Radiographically, CEOT exhibits a unilocular or multilocular radiolucency with diffuse radiopacities within.[21] The CT and magnetic resonance imaging (MRI) features are more specific, with CT showing a well-defined area of soft tissue alteration with scattered high-density foci. The expansile nature of the lesion produces cortical thinning, no bone destruction and no soft tissue invasion. MRI image are reported to be low signal intensity on T1-weighted and high signal intensity on T2-weighted image.[27] The report of the current case showed complete obliteration of the right maxillary sinus with erosion of lateral wall and floor of the sinus. Multiple foci of radiopacity were seen in the lesion, giving a “snow-driven appearance”.

Fine needle aspiration cytology (FNAC), as a diagnostic tool, has been sparingly used and reported in the literature of CEOT so far. The report of cytological smears are characterized by clusters, sheets and rare isolated pleomorphic cells of squamoid type; blocks of amorphous material encircled by fibroblast and occasional calcifications.[28] The cytological smear of the present case revealed clusters of epithelial cells with basophilic nuclei and well defined borders. Few cells showed nuclear and cellular pleomorphism. The histopathological findings classically seen in a CEOT comprises of polyhedral cells arranged in sheets having prominent intercellular bridges along with calcified and noncalcified amyloid substance.[7] Philipsen and Reichart[29] reported variations in the typical histo- and cytopathologic CEOT appearance. Sheets of classic polyhedral epithelium with abundant eosinophilic cytoplasm may alternate with zones of epithelium characterized by large cells with clear, foamy cytoplasm, and distinct cell borders. Yamaguchi et al.[30] believed that the clear tumor cells represent a feature of cyto-differentiation rather than a simple degenerative phenomenon. The present case revealed clear cell changes in the epithelial tumor cells characterized by vacuolated cytoplasm. Few areas of cellular pleomorphism and mild degree of variability in nuclear size were seen. Other variants of CEOT with findings of cementum-like and bone-like material, Langerhan's cells have also been identified in the stroma.[9-12]

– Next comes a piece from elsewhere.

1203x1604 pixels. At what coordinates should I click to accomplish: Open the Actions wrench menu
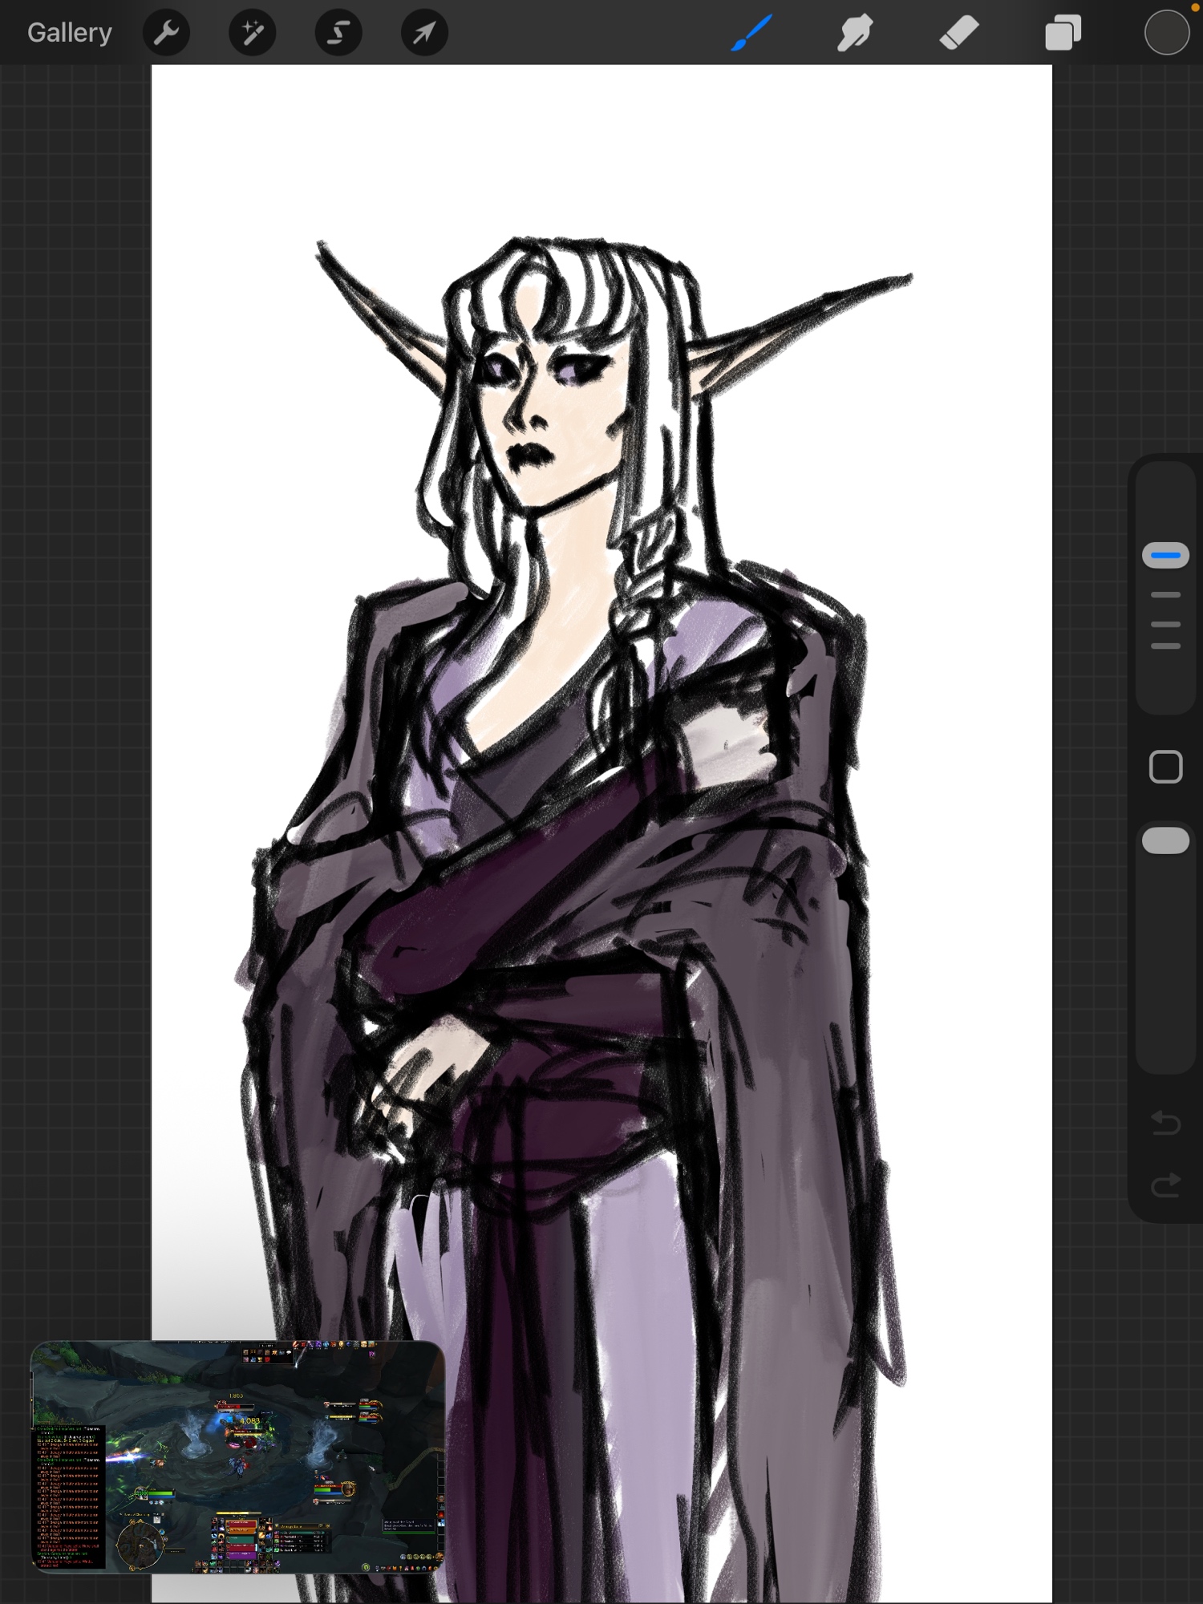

The treatment of CEOT in the past has been varied, ranging from simple enucleation or curettage to hemimandibulectomy or hemimaxillectomy. The method of treatments will depend on size, anatomic location of the tumor, histopathological findings, patient age, health status, and consideration of reconstruction methods following surgical procedure.[621] The Le Fort I osteotomy and its modifications, is a well reported surgical approach for access to the nasopharynx, base of the skull and upper cervical spine.[3132] It is also described as a method for surgical access to the mid-face and maxillary antrum.[33] The tumor in the current case extended from alveolar process to the right maxillary sinus and was treated by hemimaxillectomy using Le Fort I surgical approach. The prognosis of CEOT, postsurgically is good. Franklin and Pindborg[7] reported recurrence rate of 14%, which was mostly attributed to inadequate treatment. The current case was followed up for 3 year with no evidence of recurrence.

CONCLUSION

The lesions in the maxilla are usually aggressive and require extensive surgeries as they grow rapidly when compared to the mandibular cases and invasion into surrounding vital structures also affects the morbidity of these patients. This case report describes the seventh known case of CEOT invading the maxillary sinus, which complicates the treatment planning further. Resection with tumor-free accurate margins is the preferred treatment choice. Since CEOT with clear cell changes are known to recur more frequently, a life-long follow-up of these patients is mandatory.